Over the years I’ve sat through a number of civil trials as an observer. Over 2 or 3 days (sometimes more) I would hear the plaintiff put on their side, and the evidence always seemed overwhelming. It wasn’t until I heard the defense evidence that things were put into perspective; at times, the plaintiff’s case would simply evaporate in light of the rest of the evidence.
We’ve been hearing a lot lately from folks like Bart Ehrman about the many problems with the Biblical texts, yada, yada. His rhetoric can sound pretty convincing if that’s all you hear.
A blogger who calls himself Makarios has put together a short series of posts listing just a partial listing of facts that start to tell “the rest of the story.”
In Can you trust Luke? he mentions all of the valid historical facts in the Gospel of Luke; enough to certainly give any historian credibility (except, of course, if he’s talking about Jesus). With ancient history (or current history, for that matter) credibility is important. He continues that discussion here.
Then, in I’m an expert!, he provides some facts that support the historicity of the New Testament in general, and compares the NT docs to other ancient historical documents. The comparison is striking. With regard to the NT, he writes:
When it comes to the New Testament, especially as it attests to the reality of Jesus the Christ, His life, His death and especially His resurrection, there is more witness testimony than for any other document in ancient literature. With respect to the accuracy and continuity of the documents:
. There are more than 5,700 Greek copies of the New Testament.
. There are 10,000 copies of the New Testament in Latin.
. Take into consideration copies that are available in other languages and we have available to us 30,000 handwritten copies of the New Testament.
. Take into consideration all the quotations of the early Church Fathers and you will find over one million more verses that have been preserved from the first century onward.
Comparing the ancient documents that we have,
At the latest, there is only a 75 year gap between available copies and the time that the New Testament was completed. For the early Church’s creed that Paul passes on to the Christians in Corinth and which he most certainly got from the apostle’s oral, eye witness reports, we are looking at within 5 years of Jesus death and resurrection at most.
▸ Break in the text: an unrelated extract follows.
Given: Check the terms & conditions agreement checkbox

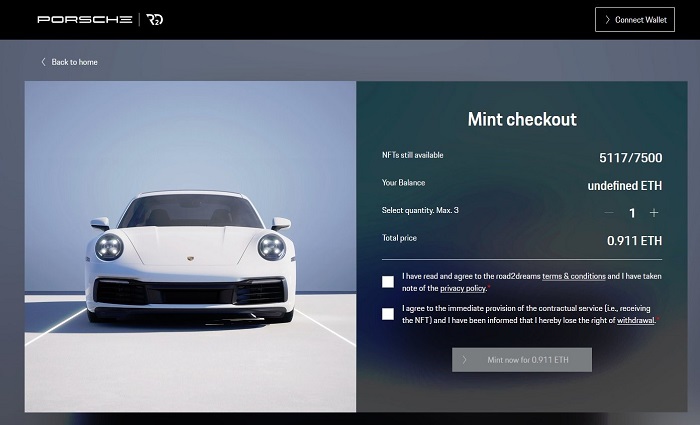Looking at the screenshot, I should click(388, 282).
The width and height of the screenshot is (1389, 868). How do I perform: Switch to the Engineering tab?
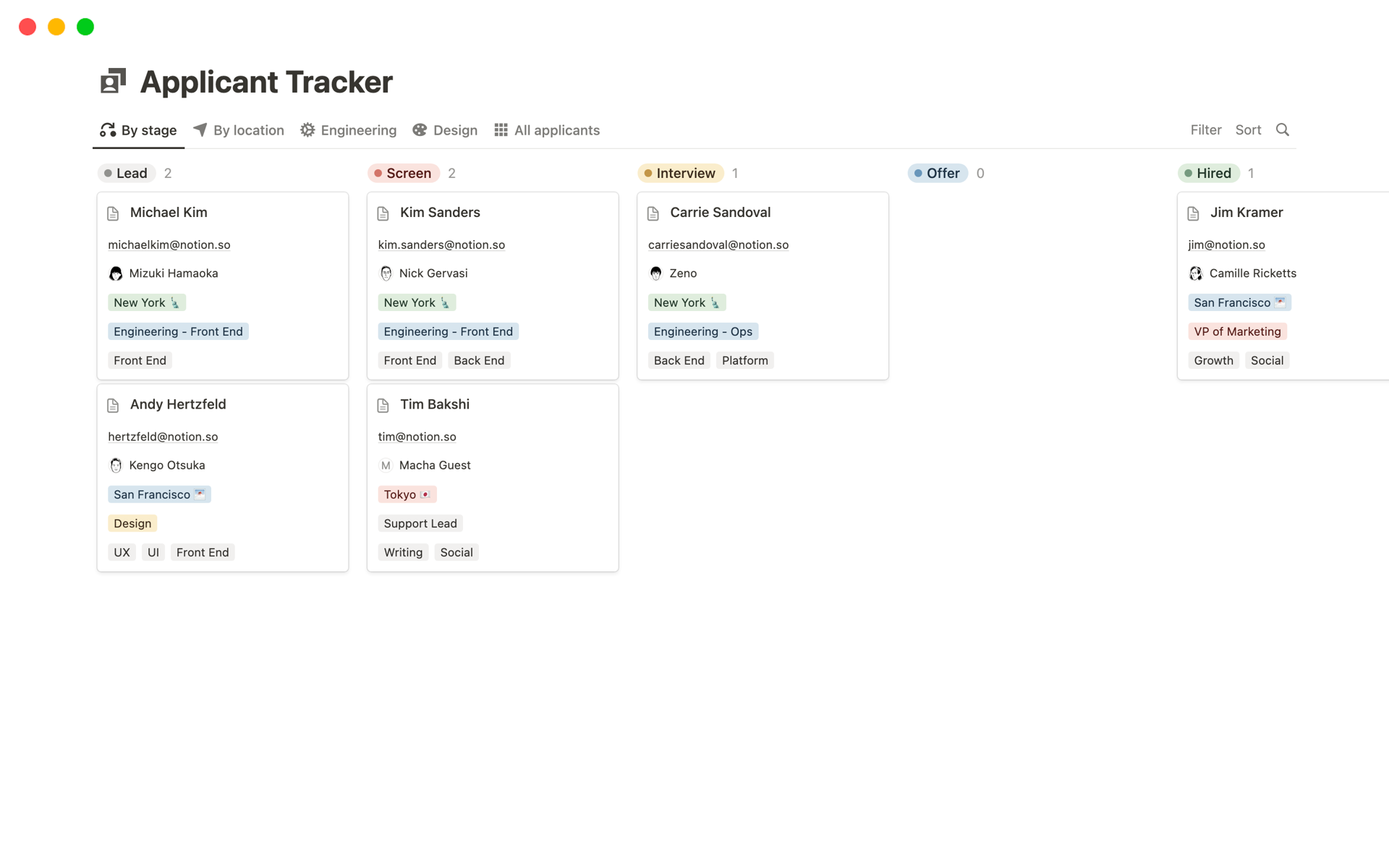click(x=358, y=130)
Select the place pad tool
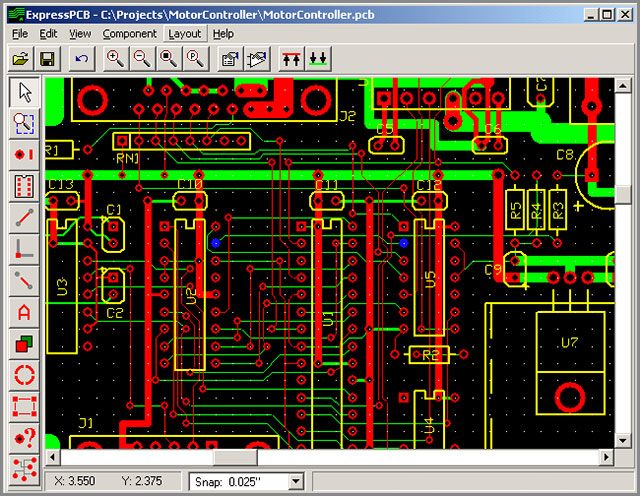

For copies of materials from other ancient historical writers, a gap of 1,000 years is not unusual and what we have in those cases are mere fragments of their works.
and he continues,
. The history of Thucydides has just eight copies dated 1,300 years after he wrote.
. Copies of Aristotle’s poetics are dated 1,400 years after the originals and only five copies exist.
. Copies of Caesar’s “Gallic Wars” are from 1,000 years after the originals and only ten copies exist.
Even though the time between the original and copies seems very long indeed, no classical scholar, or atheist for that matter, would ever conclude that the copies are not dependable because they were written over a thousand years after the original. They do however complain if a document that’s been included into the New Testament is dated 30 years later than the original. (You may roll your eyes now)
He concludes this series of posts here.
None of this is, of course, conclusive. It merely provides credibility to what we have as the New Testament documents. But, that’s what history is all about.